= Natural Resources Access Regulator =

Water regulation authority in New South Wales

The Natural Resources Access Regulator (NRAR) is the independent water regulator in New South Wales, responsible for enforcing the state’s water laws.

== History ==
=== 2017–2018 ===
NRAR was established in 2017 under the Natural Resources Access Regulator Act 2017 (NRAR Act) to address the need for a dedicated body to oversee water compliance in NSW. The creation of NRAR was part of a broader effort to enhance the transparency and effectiveness of water regulation in the state.

NRAR was established following Ken Matthews’ investigation into water management and compliance conducted in 2017. The Matthews report was commissioned in response to the 2017 ABC Four Corners program Pumped, which contained allegations of water mismanagement in the Barwon-Darling region of NSW.

The Government accepted the Matthews Report recommendations in full. Following the report, it was decided that new policy should be implemented. This resulted in the Water Reform Action Plan (WRAP) being put into place. A key component of the WRAP was to establish an independent water compliance authority. NRAR was established to fulfil this action, and the organisation commenced operations on 30 April 2018.

=== 2018–present ===
From April 2018 onwards, NRAR was given sole responsibility for enforcement of water management legislation in NSW. Prior to NRAR, compliance functions were split between the NSW Department of Climate Change, Energy, the Environment and Water, formerly DPI Water, and WaterNSW.

== Structure ==
NRAR is a NSW Government law enforcement agency, which sits within the NSW Department of Climate Change, Energy, the Environment and Water (DCCEEW).

NRAR’s independent board leads its strategic directions, compliance and enforcement functions. The board is appointed by and reports to the Minister for Water. Any directions by the minister must be made in accordance with the provisions of the NRAR Act. NRAR’s Board has been chaired by Craig Knowles since inception.

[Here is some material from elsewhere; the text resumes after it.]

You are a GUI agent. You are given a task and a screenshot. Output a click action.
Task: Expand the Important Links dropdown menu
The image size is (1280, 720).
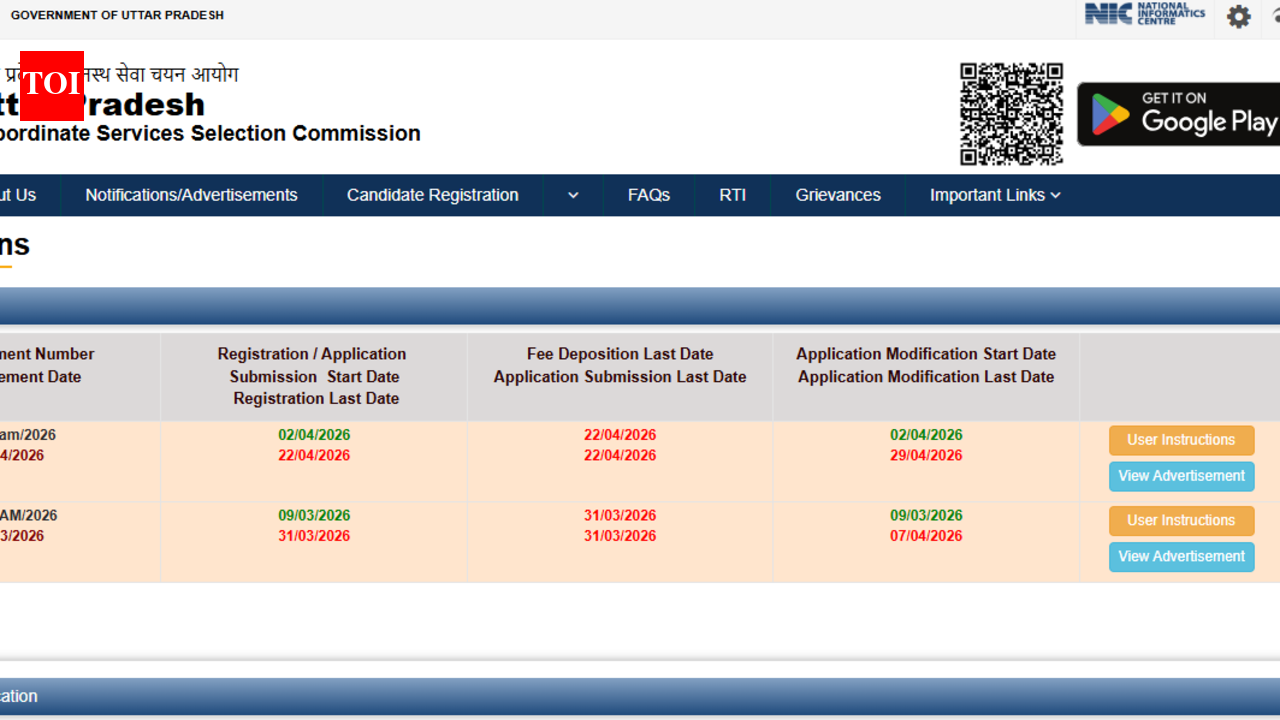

The regulator's day-to-day operations are led by its Chief Regulatory Officer (CRO) and executive. NRAR’s CRO position has been held by Grant Barnes since the agency was established.

== Activities ==
The vision of NRAR is to ensure "sustainable and fair water regulation for NSW." The agency enforces New South Wales water laws to ensure that the environment, communities and industries all receive their fair share.

NRAR regulates the taking of water, the building and use of water management works, how water is used and activities that take place on waterfront land. The operations of NRAR are supported by various teams specialising in compliance, investigations, education, and outreach.

One of the key ways NRAR monitors NSW for potential breaches of the water laws is by using remote sensing technology.

When addressing non-compliance, the regulator makes use of a tiered framework referred to as the pyramid approach. In this model, the severity of responses escalates with the increasing impact of non-compliance as one progresses up the pyramid.

Since 2019, the agency has been notable for initiating numerous prosecutions and influencing behavioural changes in NSW.

== Legislation ==
NRAR’s current responsibilities are governed by legislation including the NRAR Act, the Water Management Act 2000, the Water Act 1912 and associated regulations.